Text shown >>
Segment Open

Boeing logo on the side of a building

Good traders ride the trend; they were the ones who came up with the saying, "The trend is your friend." 

While they may successfully ride the waves in the big market movers, those who take on the so-called "pain trades" write home about the stupidly massive amounts of money they extract from the market.

Today, nobody can deny that the sentiment in Boeing (NYSE: BA) by bears spiked by its recent incident involving a 737 MAX 9 jet in an Alaska Air Group (NYSE: ALK) flight. 

In light of the event, the FAA decided to ground the MAX 9 jet line, and some investors ditched the stock ahead of its earnings on January 31 in fear of a miss. 

These investors may have to sit in regret, though, as specific markers are pointing to Boeing not only reporting that the incident had no impact on earnings but that the quarterly results could beat expectations and return the nearly 18% contraction the stock experienced in the past week alone; but more on that later.

What's the whisper?

Listening to the market's whisper can prove profitable, especially when determining where a particular stock may go. However, take a minute to gauge where the biggest names on Wall Street see the market going, and then you can zoom into the intricacies of individual traders.

Segment Closed

Recorded data
Segment Open

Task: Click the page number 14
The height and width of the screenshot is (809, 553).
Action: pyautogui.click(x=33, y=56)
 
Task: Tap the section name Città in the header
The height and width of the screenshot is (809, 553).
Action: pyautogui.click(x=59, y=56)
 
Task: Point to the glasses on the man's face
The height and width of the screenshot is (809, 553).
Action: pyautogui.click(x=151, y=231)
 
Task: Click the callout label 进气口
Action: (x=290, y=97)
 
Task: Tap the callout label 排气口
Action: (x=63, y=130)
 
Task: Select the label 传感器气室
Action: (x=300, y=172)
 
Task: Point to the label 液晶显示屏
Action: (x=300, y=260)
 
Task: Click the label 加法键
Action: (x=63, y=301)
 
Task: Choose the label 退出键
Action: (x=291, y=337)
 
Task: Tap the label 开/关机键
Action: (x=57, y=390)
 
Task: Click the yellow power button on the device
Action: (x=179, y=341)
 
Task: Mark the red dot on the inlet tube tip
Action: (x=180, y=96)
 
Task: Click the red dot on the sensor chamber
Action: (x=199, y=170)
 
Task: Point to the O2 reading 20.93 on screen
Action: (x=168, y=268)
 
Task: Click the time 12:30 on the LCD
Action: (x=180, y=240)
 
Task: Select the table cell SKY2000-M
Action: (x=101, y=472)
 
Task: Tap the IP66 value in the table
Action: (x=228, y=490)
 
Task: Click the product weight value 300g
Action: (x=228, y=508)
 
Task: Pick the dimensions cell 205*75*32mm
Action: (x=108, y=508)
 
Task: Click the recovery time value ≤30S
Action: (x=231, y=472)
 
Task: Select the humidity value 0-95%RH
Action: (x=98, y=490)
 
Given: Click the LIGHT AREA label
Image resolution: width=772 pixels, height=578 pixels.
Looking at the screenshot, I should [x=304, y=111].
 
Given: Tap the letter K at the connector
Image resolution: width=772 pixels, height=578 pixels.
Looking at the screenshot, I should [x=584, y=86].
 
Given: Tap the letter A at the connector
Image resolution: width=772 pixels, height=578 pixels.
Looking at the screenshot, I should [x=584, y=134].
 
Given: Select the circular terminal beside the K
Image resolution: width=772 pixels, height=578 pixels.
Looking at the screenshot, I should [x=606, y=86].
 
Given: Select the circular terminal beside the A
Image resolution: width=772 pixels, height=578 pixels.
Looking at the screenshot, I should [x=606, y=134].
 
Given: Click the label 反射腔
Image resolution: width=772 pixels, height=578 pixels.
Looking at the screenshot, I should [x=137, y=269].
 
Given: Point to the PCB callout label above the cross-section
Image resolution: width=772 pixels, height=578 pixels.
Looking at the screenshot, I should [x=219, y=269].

Segment Closed

Activities >>
**a.** Retype the stretch of the Boeing article from "While they may" through "fear of a miss.".
**b.** Using the Boeing article, mark each statement yes or no and quote the words that decide it: (i) The FAA grounded the MAX 9 jet line. (ii) Boeing's earnings were due on January 13. (iii) The stock's nearly 18% drop happened over the past month.

Results in order >>
**a.**
While they may successfully ride the waves in the big market movers, those who take on the so-called "pain trades" write home about the stupidly massive amounts of money they extract from the market.

Today, nobody can deny that the sentiment in Boeing (NYSE: BA) by bears spiked by its recent incident involving a 737 MAX 9 jet in an Alaska Air Group (NYSE: ALK) flight. 

In light of the event, the FAA decided to ground the MAX 9 jet line, and some investors ditched the stock ahead of its earnings on January 31 in fear of a miss.

**b.**
(i) Yes: "the FAA decided to ground the MAX 9 jet line"
(ii) No: "ahead of its earnings on January 31"
(iii) No: "the nearly 18% contraction the stock experienced in the past week alone"